I would have to say that my biggest achievement has been to ‘compose a life’ where my personal and professional life are dedicated to building capacity of those around me.
In my personal life, I have raised a daughter who has a sense of social justice and is both kind and tough. Her work focuses on global health equity, and she is a martial artist as well. She is a second degree black belt in Taekwondo, and a way better fighter than me (I have not won a match against her in the last 7 years). Most recently, she was the President of her college club team at Cornell University, where she led her team to a gold in the Eastern Collegiate Taekwondo Competition; she also represented the ECTC league in the US Open for Taekwondo.
In my professional life, I have had the privilege of mentoring and learning alongside students who have gone on and done some amazing work in the world. I have also had the absolute privilege of seeing my scholarship used to fight for planning that supports more equitable and good food systems. It’s been a wild but good ride!

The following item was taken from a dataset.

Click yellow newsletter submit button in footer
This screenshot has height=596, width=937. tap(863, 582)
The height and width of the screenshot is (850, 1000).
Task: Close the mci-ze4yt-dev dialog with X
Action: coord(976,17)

Are you doing any research on Kashmir?
Yes, I have recently begun to do some work in Kashmir. The work is in formative stages so I don’t have many details. The University at Buffalo has established a Community of Global Health Equity (CGHE), and I am one of the faculty co-leads. As part of CGHE, I hope to conduct research on the linkages between land use planning, environmental quality, and human health in Kashmir. If students in Kashmir are interested in conducting research with me, I would be glad to have a conversation.
What is your vision for Kashmir?
I hope for a Kashmir where people can lead full, healthy, and just lives – lives where voices of those with fewest resources are heard and respected.
What do you think is scope of Kashmiri women on a global scale?
Kashmiri women are already among the most resilient in the world! Kashmiri women living in Kashmir are raising families and pursuing careers under circumstances that are extraordinarily difficult. Kashmiri women living outside of Kashmir are making their mark in their own way as scholars, physicians, artists, engineers, activists, film-makers, managers, public intellectuals, etc. Having said that I am certain that there are (one too many) Kashmiri women whose families and lives have been ripped apart by the conflict, and many who are simply unable to flourish because of their life circumstances. I hope those of us who have the resources to make a difference speak up on behalf of women whose lives are undermined by the conflict.
What advice do you want to give to any Kashmiri young woman or female child reading this article
To Kashmiri women, young and seasoned, keep speaking your mind. Consider doing so not just on your own individual behalf, but on behalf of a larger purpose that you care about. Although I am not typically one for quotes, I will share one that I am fond of. “Stand before the people you fear and speak your mind–even if your voice shakes. When you least expect it, someone may actually listen to what you have to say.” Most importantly, know that you are not alone – there is a strong and outstanding network of Kashmir women, both inside and outside the valley, ready to support you. Reach out.